* _Input data_
....................

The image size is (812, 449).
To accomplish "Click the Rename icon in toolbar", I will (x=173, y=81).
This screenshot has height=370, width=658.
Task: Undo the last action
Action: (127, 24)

....................

* _Instructions for the task_
The answer should be the full listing, repeated without any change.

* _Solution_
The image size is (812, 449).
To accomplish "Click the Rename icon in toolbar", I will (x=173, y=81).
This screenshot has height=370, width=658.
Task: Undo the last action
Action: (127, 24)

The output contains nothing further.